**Description of the task**
Every entry below must be transcribed exactly, with no line missing.

^^^^^^^^^^^^^^^^

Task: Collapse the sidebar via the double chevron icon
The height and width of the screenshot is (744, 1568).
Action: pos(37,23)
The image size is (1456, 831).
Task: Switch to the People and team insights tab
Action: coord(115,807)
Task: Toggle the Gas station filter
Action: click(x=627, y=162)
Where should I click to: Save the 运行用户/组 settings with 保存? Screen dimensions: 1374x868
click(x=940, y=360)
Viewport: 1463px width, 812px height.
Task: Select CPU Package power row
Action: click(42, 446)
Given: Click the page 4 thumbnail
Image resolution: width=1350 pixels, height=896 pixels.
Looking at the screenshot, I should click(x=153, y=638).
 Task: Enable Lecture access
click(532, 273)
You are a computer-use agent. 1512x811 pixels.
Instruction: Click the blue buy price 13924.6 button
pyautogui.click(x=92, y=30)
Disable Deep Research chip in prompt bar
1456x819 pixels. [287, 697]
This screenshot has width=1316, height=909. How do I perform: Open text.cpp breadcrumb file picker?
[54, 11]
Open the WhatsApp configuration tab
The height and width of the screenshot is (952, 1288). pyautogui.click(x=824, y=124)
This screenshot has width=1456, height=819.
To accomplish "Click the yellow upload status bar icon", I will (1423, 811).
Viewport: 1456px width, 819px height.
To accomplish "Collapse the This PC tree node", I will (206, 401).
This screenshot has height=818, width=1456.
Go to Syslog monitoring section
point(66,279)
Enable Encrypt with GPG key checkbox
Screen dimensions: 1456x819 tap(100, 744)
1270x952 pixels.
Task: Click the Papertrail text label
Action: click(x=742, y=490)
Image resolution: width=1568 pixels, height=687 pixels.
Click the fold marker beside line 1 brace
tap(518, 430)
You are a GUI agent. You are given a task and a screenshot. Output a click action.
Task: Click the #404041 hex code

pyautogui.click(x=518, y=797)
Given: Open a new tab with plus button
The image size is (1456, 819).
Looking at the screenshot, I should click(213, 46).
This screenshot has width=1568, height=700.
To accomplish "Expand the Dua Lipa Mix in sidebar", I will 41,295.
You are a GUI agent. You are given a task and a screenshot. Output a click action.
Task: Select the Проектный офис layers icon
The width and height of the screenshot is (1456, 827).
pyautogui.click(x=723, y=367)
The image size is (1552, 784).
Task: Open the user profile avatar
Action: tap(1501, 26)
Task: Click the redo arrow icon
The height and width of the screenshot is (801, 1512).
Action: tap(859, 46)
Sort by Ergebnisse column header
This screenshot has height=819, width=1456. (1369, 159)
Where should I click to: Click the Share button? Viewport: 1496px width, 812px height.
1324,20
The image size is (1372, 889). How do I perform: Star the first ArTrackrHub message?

^^^^^^^^^^^^^^^^

**Result**
Task: Collapse the sidebar via the double chevron icon
The height and width of the screenshot is (744, 1568).
Action: pos(37,23)
The image size is (1456, 831).
Task: Switch to the People and team insights tab
Action: coord(115,807)
Task: Toggle the Gas station filter
Action: click(x=627, y=162)
Where should I click to: Save the 运行用户/组 settings with 保存? Screen dimensions: 1374x868
click(x=940, y=360)
Viewport: 1463px width, 812px height.
Task: Select CPU Package power row
Action: click(42, 446)
Given: Click the page 4 thumbnail
Image resolution: width=1350 pixels, height=896 pixels.
Looking at the screenshot, I should click(x=153, y=638).
 Task: Enable Lecture access
click(532, 273)
You are a computer-use agent. 1512x811 pixels.
Instruction: Click the blue buy price 13924.6 button
pyautogui.click(x=92, y=30)
Disable Deep Research chip in prompt bar
1456x819 pixels. [287, 697]
This screenshot has width=1316, height=909. How do I perform: Open text.cpp breadcrumb file picker?
[54, 11]
Open the WhatsApp configuration tab
The height and width of the screenshot is (952, 1288). pyautogui.click(x=824, y=124)
This screenshot has width=1456, height=819.
To accomplish "Click the yellow upload status bar icon", I will (1423, 811).
Viewport: 1456px width, 819px height.
To accomplish "Collapse the This PC tree node", I will (206, 401).
This screenshot has height=818, width=1456.
Go to Syslog monitoring section
point(66,279)
Enable Encrypt with GPG key checkbox
Screen dimensions: 1456x819 tap(100, 744)
1270x952 pixels.
Task: Click the Papertrail text label
Action: click(x=742, y=490)
Image resolution: width=1568 pixels, height=687 pixels.
Click the fold marker beside line 1 brace
tap(518, 430)
You are a GUI agent. You are given a task and a screenshot. Output a click action.
Task: Click the #404041 hex code

pyautogui.click(x=518, y=797)
Given: Open a new tab with plus button
The image size is (1456, 819).
Looking at the screenshot, I should click(213, 46).
This screenshot has width=1568, height=700.
To accomplish "Expand the Dua Lipa Mix in sidebar", I will 41,295.
You are a GUI agent. You are given a task and a screenshot. Output a click action.
Task: Select the Проектный офис layers icon
The width and height of the screenshot is (1456, 827).
pyautogui.click(x=723, y=367)
The image size is (1552, 784).
Task: Open the user profile avatar
Action: tap(1501, 26)
Task: Click the redo arrow icon
The height and width of the screenshot is (801, 1512).
Action: tap(859, 46)
Sort by Ergebnisse column header
This screenshot has height=819, width=1456. (1369, 159)
Where should I click to: Click the Share button? Viewport: 1496px width, 812px height.
1324,20
The image size is (1372, 889). How do I perform: Star the first ArTrackrHub message?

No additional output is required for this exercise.